Autistic artist brings work to McMinn County

Autistic artist brings work to McMinn County

April 15th, 2012 by Randall Higgins in News

Grace Goad, left, and her mother, Leisa Hammett, stand with one of Goad's paintings currently on display at the McMinn County Living Heritage Museum.

Photo by Randall Higgins /Times Free Press.

IF YOU GO


• What: Exhibition of Grace Goad artwork through April 27

• Where: 10 a.m.-5 p.m. Monday-Friday at McMinn County Living Heritage Museum, 522 W. Madison Ave., Athens, Tenn.

• Admission: $5 adults, $3 seniors and students; free for museum members

• Information/directions: www.livingheritagemuseum.com

ATHENS, Tenn. -- Her autism may attract attention first, but her art keeps the eyes focused.

Grace Walker Goad, a Nashville 17-year-old, has artwork widely exhibited in the permanent collections of Vanderbilt Kennedy Center, Vanderbilt Children's Hospital and the Tennessee State Museum.

Her talent took her to a segment on television's "The View" in 2007.

Goad's work is on the road these days, too, from art galleries in Seattle and New York to her hometown, Nashville. She will be featured in a book on autistic artists this year.

"All of the artists we have had have unique visions,'' said Ashley Rush, executive director of the McMinn County Living Heritage Museum. This is the fourth year the museum has featured an exhibit by an autistic artist in April, National Autism Awareness Month.

Visitors may purchase the works on display or buy cards with Goad's art at the museum.

The autism exhibitions were started by Lisa Chastain, curator of collections and exhibits.

"I am always amazed by the depth and quality of the work,'' Chastain said. "Art lovers will absolutely find these paintings fascinating. They draw us into the artist's eyes.''

Autism support groups from Chattanooga to Knoxville will be interested, too, she said.

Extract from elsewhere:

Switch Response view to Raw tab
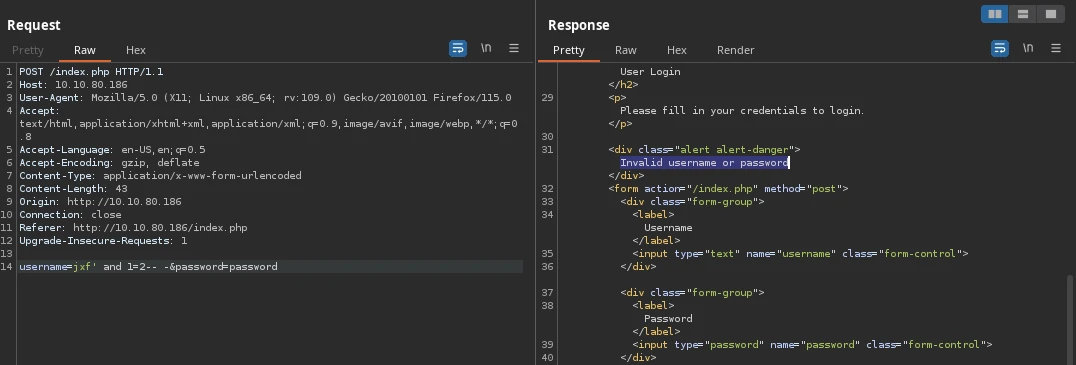This screenshot has width=1076, height=365. (626, 50)
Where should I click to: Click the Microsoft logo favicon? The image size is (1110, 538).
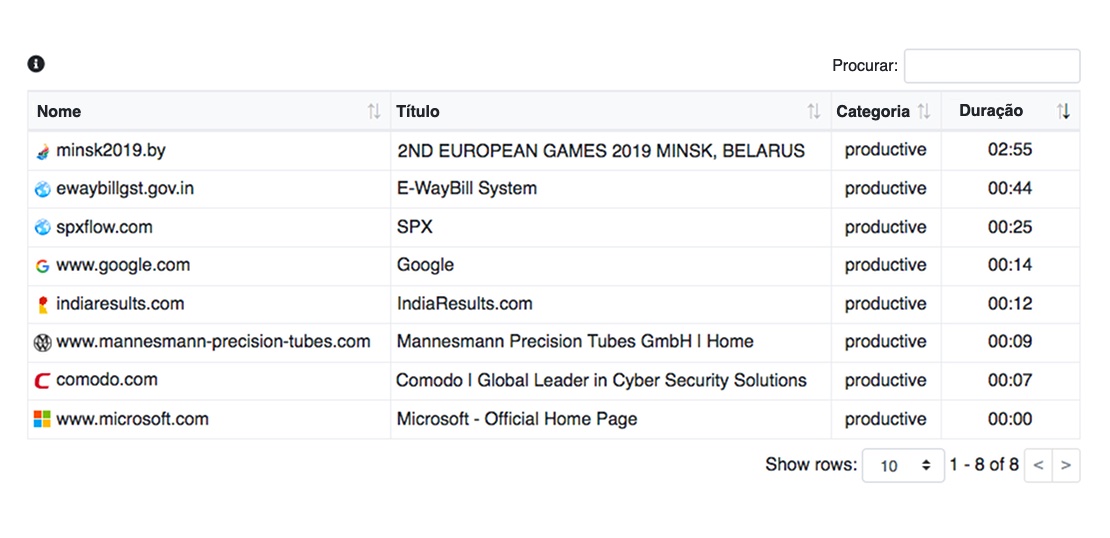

Goad was diagnosed with autism as a toddler. She always has attended public school, with help from a paraprofessional, even though autism severely limits her speech. Her mother, Leisa Hammett, speaks for her.

Her art began receiving regional media attention when she was 12.

"Art is subjective, so you have to be careful. She can't say what this means,'' Hammett said. "We tend to underestimate people with disabilities. But her art is pretty sophisticated. It is beyond her chronological age.''

A national report released a week ago says there are more autistic people in the United States than previously thought.

"Grace should not be an exception,'' Hammett said. "What if every child got someone to recognize their abilities? Someone to say, OK, they've got this challenge, but what can they do?''

"There is a movement called ARTism. Across the country more and more people are calling attention to this,'' Hammett said.